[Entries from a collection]

** start **

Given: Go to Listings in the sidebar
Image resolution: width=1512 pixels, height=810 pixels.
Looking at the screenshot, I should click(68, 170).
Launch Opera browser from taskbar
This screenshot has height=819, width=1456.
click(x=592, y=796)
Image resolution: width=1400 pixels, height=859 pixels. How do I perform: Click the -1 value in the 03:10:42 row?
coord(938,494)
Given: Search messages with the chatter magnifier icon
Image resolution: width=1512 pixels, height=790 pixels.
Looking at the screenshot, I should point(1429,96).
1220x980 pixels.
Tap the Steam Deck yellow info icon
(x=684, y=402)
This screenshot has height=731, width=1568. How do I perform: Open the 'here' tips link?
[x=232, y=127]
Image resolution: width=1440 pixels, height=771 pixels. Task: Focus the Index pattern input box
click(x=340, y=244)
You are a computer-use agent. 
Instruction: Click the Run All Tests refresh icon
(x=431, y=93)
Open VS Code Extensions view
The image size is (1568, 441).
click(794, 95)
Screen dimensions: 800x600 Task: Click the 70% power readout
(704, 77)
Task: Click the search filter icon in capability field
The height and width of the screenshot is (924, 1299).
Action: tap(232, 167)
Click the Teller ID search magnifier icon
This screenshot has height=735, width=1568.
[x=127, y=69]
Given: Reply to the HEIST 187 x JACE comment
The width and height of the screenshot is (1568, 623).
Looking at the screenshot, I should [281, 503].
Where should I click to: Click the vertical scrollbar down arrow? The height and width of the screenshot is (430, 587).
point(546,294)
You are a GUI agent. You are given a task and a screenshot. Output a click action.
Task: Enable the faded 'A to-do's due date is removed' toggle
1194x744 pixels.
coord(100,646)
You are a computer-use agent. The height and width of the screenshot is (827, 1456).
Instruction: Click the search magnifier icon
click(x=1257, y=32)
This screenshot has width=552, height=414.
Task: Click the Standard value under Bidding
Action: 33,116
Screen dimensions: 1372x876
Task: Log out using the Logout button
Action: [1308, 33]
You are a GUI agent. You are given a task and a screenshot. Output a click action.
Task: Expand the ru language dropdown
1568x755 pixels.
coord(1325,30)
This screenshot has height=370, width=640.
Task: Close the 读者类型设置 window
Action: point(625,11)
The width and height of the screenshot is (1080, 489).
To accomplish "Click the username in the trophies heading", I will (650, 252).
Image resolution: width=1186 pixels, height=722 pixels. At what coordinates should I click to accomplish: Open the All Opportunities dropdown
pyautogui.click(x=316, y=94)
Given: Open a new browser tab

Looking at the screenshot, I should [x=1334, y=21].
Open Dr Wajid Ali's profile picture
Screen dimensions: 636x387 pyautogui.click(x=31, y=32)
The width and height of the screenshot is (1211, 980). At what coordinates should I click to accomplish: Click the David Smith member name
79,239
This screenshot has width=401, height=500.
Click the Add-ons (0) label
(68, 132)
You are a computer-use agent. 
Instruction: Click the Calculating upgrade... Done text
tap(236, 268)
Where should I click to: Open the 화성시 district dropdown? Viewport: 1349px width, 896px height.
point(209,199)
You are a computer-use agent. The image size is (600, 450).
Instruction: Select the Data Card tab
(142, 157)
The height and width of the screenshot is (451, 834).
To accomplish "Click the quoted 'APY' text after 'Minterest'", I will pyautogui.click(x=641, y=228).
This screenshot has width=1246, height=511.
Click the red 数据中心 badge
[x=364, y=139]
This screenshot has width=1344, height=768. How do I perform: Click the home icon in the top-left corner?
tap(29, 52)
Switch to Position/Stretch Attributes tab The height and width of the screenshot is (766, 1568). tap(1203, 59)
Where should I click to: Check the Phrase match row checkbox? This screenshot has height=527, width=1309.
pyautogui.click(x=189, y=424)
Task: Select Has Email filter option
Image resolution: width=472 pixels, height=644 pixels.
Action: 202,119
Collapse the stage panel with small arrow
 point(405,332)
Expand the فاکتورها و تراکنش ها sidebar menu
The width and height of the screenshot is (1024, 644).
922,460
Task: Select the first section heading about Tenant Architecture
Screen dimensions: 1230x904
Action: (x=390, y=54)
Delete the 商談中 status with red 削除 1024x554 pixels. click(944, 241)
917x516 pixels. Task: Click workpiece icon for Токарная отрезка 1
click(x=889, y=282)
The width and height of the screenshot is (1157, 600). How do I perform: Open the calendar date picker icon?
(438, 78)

** end **

■ **The task**
Copy out the records word for word, starting at the line that contains "Image resolution: width=1400" and ending after the line that contains "Action: tap(232, 167)".

■ **Result of the task**
Image resolution: width=1400 pixels, height=859 pixels. How do I perform: Click the -1 value in the 03:10:42 row?
coord(938,494)
Given: Search messages with the chatter magnifier icon
Image resolution: width=1512 pixels, height=790 pixels.
Looking at the screenshot, I should point(1429,96).
1220x980 pixels.
Tap the Steam Deck yellow info icon
(x=684, y=402)
This screenshot has height=731, width=1568. How do I perform: Open the 'here' tips link?
[x=232, y=127]
Image resolution: width=1440 pixels, height=771 pixels. Task: Focus the Index pattern input box
click(x=340, y=244)
You are a computer-use agent. 
Instruction: Click the Run All Tests refresh icon
(x=431, y=93)
Open VS Code Extensions view
The image size is (1568, 441).
click(794, 95)
Screen dimensions: 800x600 Task: Click the 70% power readout
(704, 77)
Task: Click the search filter icon in capability field
The height and width of the screenshot is (924, 1299).
Action: tap(232, 167)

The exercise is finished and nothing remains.